Essa performance foi influenciada pela persistência das tensões no Oriente Médio. “A ideia de uma guerra curta no Oriente Médio parece não se concretizar, em meio a novos ataques entre os envolvidos“, explicou Luiz Roberto Monteiro, operador da mesa institucional da Warren Rena DTVM. Ele acrescentou que esse cenário aumenta as preocupações com os preços do petróleo e seus impactos inflacionários, levando diversos bancos centrais a manterem suas taxas de juros inalteradas.
No acumulado semanal, o Ibovespa fechou com uma baixa de 0,81%. Enquanto isso, o real sofreu uma desvalorização considerável, com o dólar comercial disparando 1,79% e fechando a R$ 5,309. Os DIs (Depósitos Interfinanceiros), que representam os juros futuros, também registraram alta em toda a curva.
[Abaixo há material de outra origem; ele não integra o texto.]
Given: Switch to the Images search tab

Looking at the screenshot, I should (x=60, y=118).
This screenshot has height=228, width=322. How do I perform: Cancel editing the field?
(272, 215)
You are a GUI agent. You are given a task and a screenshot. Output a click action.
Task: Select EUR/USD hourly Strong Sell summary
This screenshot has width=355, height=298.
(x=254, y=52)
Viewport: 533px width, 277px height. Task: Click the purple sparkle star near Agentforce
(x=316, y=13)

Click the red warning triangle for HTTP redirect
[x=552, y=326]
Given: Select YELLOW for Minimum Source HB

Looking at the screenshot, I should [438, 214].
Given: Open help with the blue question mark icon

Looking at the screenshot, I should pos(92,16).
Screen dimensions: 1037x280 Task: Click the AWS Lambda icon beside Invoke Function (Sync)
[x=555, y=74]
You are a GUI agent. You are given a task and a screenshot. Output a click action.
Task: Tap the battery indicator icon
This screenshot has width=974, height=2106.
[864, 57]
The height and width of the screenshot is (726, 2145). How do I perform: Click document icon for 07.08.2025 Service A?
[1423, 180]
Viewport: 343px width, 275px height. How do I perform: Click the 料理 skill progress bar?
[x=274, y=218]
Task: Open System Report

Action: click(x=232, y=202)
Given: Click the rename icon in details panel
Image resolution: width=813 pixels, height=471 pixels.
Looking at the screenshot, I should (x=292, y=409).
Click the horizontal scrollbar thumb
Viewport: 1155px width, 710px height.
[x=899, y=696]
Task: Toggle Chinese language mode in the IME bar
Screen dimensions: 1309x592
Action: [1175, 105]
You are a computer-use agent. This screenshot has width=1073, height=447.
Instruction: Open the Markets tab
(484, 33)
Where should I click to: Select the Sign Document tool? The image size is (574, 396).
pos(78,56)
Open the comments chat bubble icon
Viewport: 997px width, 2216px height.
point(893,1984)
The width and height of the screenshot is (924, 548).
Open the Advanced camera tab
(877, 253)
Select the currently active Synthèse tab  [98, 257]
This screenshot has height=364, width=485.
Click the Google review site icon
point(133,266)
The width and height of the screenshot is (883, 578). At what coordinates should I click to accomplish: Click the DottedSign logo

Apesar da forte valorização do dólar no dia, a moeda americana acumulou uma queda de 0,13% frente ao real na semana.
Preços do Petróleo em Alta
Os preços do petróleo registraram uma forte elevação nesta sexta-feira, alcançando o valor mais alto em quase quatro anos. Essa alta foi impulsionada pela declaração de “força maior” por parte do Iraque em seus campos de petróleo desenvolvidos por empresas estrangeiras, somada à escalada do conflito no Irã, com os Estados Unidos preparando o envio de reforços militares para o Oriente Médio.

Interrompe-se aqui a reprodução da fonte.